The sector is heavily regulated and maintaining trading relationships with Member States can only be maintained within a regulatory regime that complies with EU standards. We are yet to see if a separate UK regime will place even higher requirements, and potentially added complication, on the UK manufacturing base.

At present the issue is not Brexit itself, it is dealing with the immediate aftermath of the decision, and potentially the years it may take for Brexit to become a reality. The impact on sterling has overnight made British exports cheaper for overseas buyers. However UK manufacturing will need to deal with the increased costs of purchasing from overseas suppliers. Passing these costs on will be necessary to ensure profitability and protect from margin erosion. With existing agreements this may prove difficult and we are yet to see how Sterling will perform going forward. This has been a major area of concern for a number of clients we are now working with. 

Both overseas and domestic investors in UK manufacturing businesses with an exposure to international markets will naturally have to adopt a more cautious approach to investment and capital expenditure, almost certainly until the fall out has subsided and the position becomes clearer.

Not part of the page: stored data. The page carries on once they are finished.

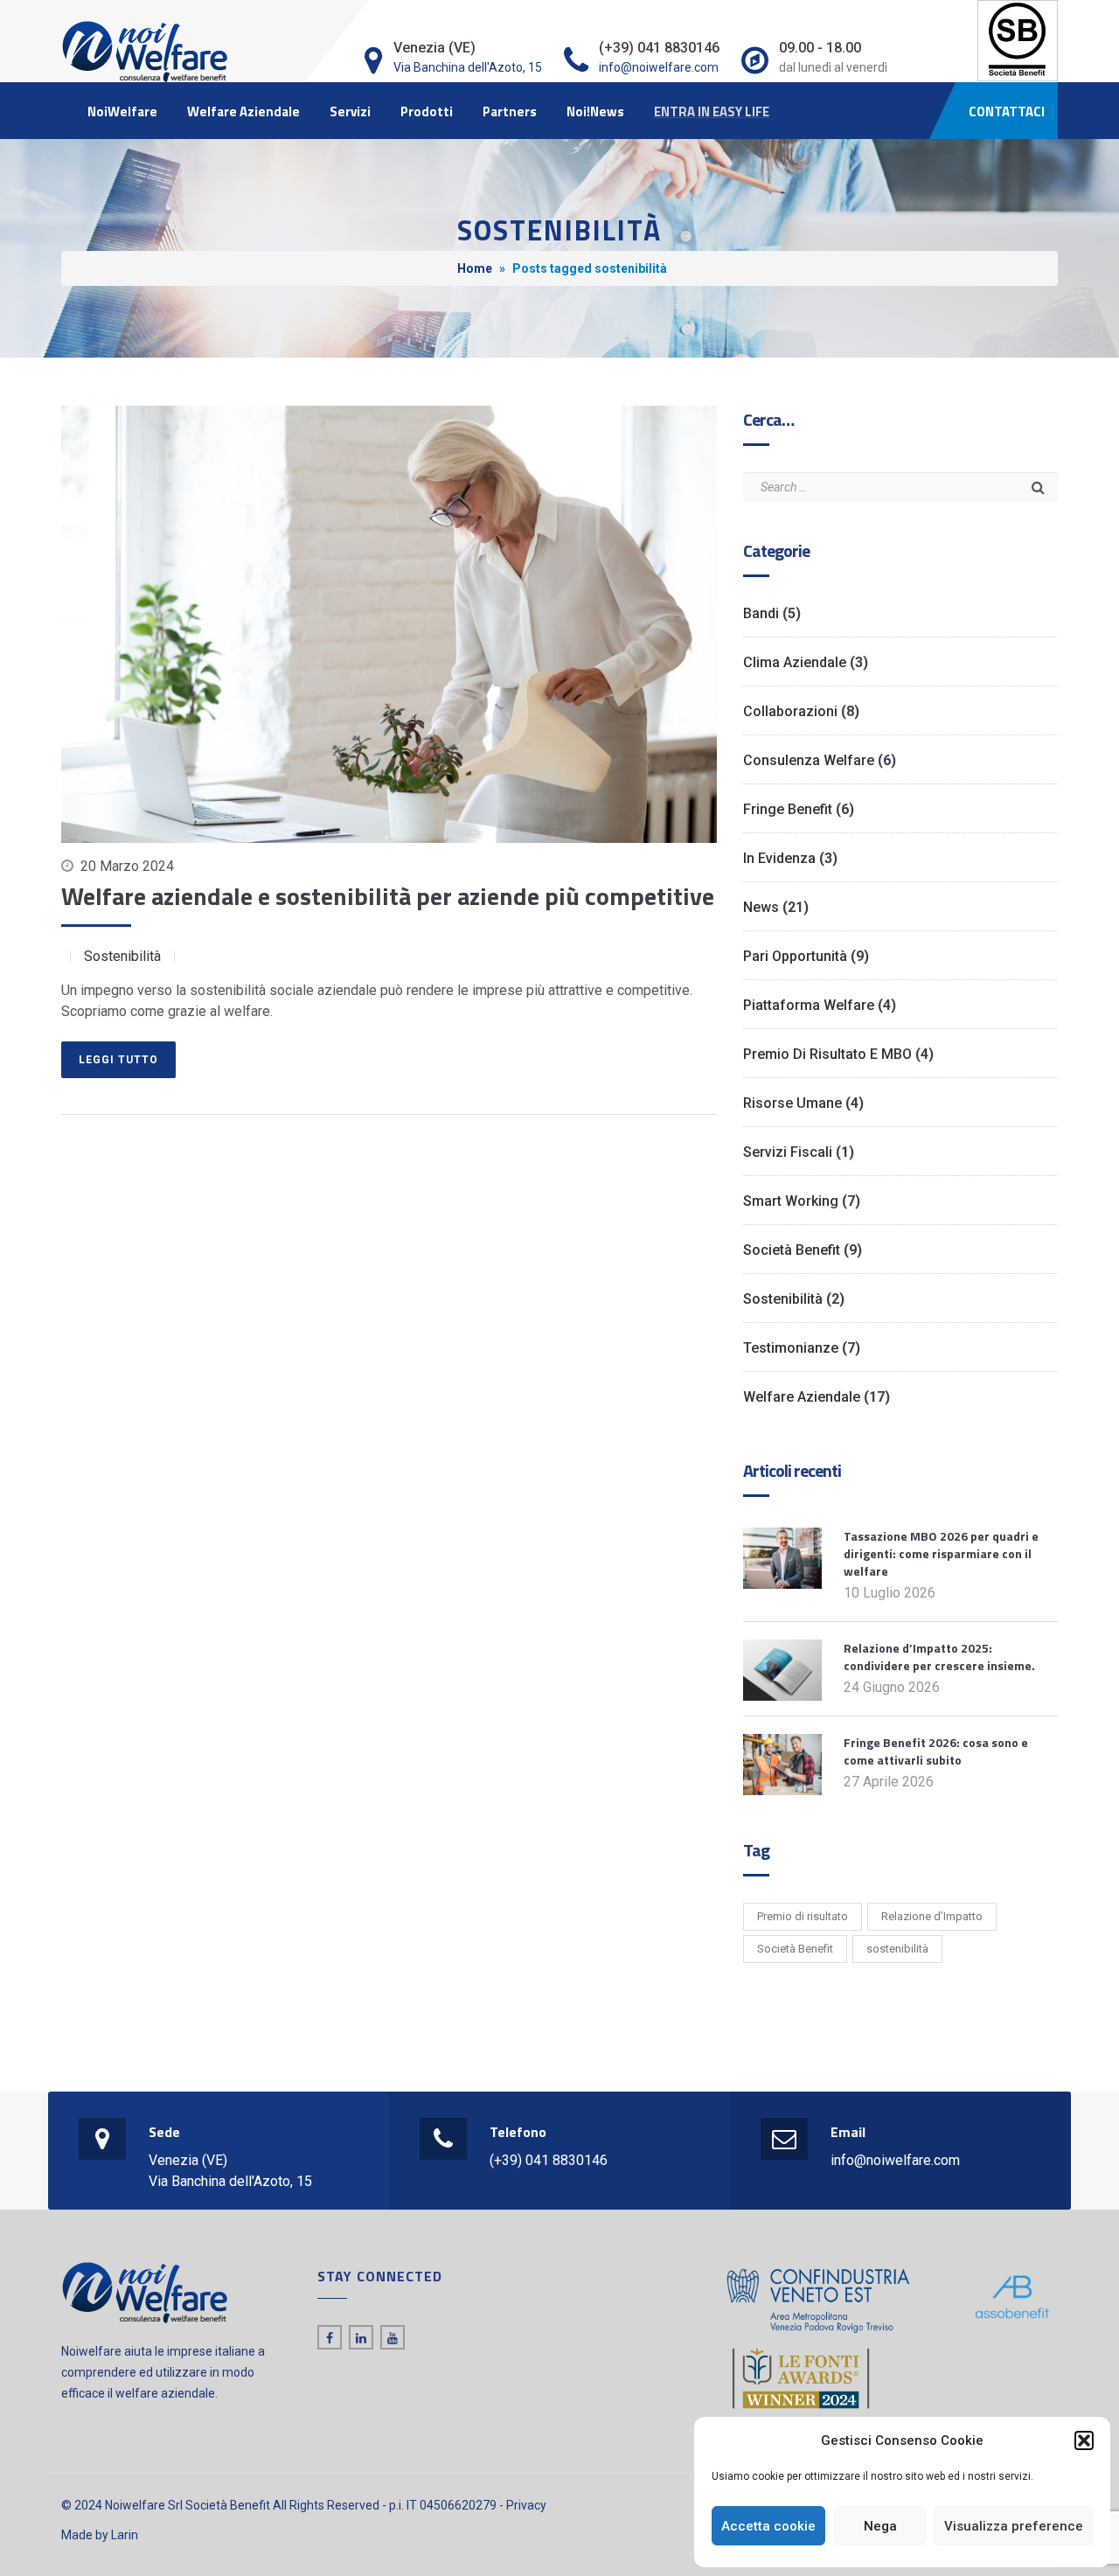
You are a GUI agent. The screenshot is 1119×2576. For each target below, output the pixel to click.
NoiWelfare (122, 111)
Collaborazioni (790, 711)
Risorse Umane (792, 1103)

Businesses who have done limited planning will be reviewing their options and developing strategies that offer flexibility in response to the changing landscape. Some may defer existing investment plans, consider the logistical requirements of moving production to other facilities outside of the UK over time or the direct investment in other EU markets to facilitate relocation.   

Such caution is wholly understandable as maintaining access to the single market on favourable terms remains paramount. The increased uncertainty has undermined the stability that manufacturing businesses rely upon and only in the longer term will we know whether the sector benefits from  being part of an independent state with the ability to negotiate its own trading relationships with countries beyond the EU trading bloc.